WHAT THE TASK REQUIRES: Your answer should be the entire listing, printed exactly.
***** SOURCE DATA
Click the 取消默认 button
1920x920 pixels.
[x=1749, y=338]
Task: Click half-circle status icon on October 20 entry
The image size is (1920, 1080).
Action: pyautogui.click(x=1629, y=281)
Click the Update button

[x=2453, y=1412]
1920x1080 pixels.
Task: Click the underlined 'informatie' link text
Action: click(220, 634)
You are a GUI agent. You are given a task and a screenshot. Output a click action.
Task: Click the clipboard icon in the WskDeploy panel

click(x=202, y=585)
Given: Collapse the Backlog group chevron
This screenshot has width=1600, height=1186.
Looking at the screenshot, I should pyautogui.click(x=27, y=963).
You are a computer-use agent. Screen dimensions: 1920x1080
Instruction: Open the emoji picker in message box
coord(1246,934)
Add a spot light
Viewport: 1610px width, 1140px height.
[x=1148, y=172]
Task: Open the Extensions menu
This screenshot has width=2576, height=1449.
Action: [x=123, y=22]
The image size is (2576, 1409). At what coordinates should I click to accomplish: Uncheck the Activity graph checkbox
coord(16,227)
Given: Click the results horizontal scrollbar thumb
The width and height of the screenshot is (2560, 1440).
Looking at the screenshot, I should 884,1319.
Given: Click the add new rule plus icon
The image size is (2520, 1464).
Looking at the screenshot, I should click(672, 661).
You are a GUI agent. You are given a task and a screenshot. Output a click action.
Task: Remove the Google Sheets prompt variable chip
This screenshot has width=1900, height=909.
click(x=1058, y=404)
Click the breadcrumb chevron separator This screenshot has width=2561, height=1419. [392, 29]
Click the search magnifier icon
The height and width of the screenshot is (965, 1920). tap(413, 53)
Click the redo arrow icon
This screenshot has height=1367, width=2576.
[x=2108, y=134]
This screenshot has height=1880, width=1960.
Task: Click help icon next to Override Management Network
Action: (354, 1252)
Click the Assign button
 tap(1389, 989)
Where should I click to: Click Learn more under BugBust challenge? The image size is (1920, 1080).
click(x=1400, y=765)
**********
TASK OUTPUT:
Click the 取消默认 button
1920x920 pixels.
[x=1749, y=338]
Task: Click half-circle status icon on October 20 entry
The image size is (1920, 1080).
Action: pyautogui.click(x=1629, y=281)
Click the Update button

[x=2453, y=1412]
1920x1080 pixels.
Task: Click the underlined 'informatie' link text
Action: click(220, 634)
You are a GUI agent. You are given a task and a screenshot. Output a click action.
Task: Click the clipboard icon in the WskDeploy panel

click(x=202, y=585)
Given: Collapse the Backlog group chevron
This screenshot has width=1600, height=1186.
Looking at the screenshot, I should pyautogui.click(x=27, y=963).
You are a computer-use agent. Screen dimensions: 1920x1080
Instruction: Open the emoji picker in message box
coord(1246,934)
Add a spot light
Viewport: 1610px width, 1140px height.
[x=1148, y=172]
Task: Open the Extensions menu
This screenshot has width=2576, height=1449.
Action: [x=123, y=22]
The image size is (2576, 1409). At what coordinates should I click to accomplish: Uncheck the Activity graph checkbox
coord(16,227)
Given: Click the results horizontal scrollbar thumb
The width and height of the screenshot is (2560, 1440).
Looking at the screenshot, I should 884,1319.
Given: Click the add new rule plus icon
The image size is (2520, 1464).
Looking at the screenshot, I should click(672, 661).
You are a GUI agent. You are given a task and a screenshot. Output a click action.
Task: Remove the Google Sheets prompt variable chip
This screenshot has width=1900, height=909.
click(x=1058, y=404)
Click the breadcrumb chevron separator This screenshot has width=2561, height=1419. [392, 29]
Click the search magnifier icon
The height and width of the screenshot is (965, 1920). tap(413, 53)
Click the redo arrow icon
This screenshot has height=1367, width=2576.
[x=2108, y=134]
This screenshot has height=1880, width=1960.
Task: Click help icon next to Override Management Network
Action: (354, 1252)
Click the Assign button
 tap(1389, 989)
Where should I click to: Click Learn more under BugBust challenge? The image size is (1920, 1080).
click(x=1400, y=765)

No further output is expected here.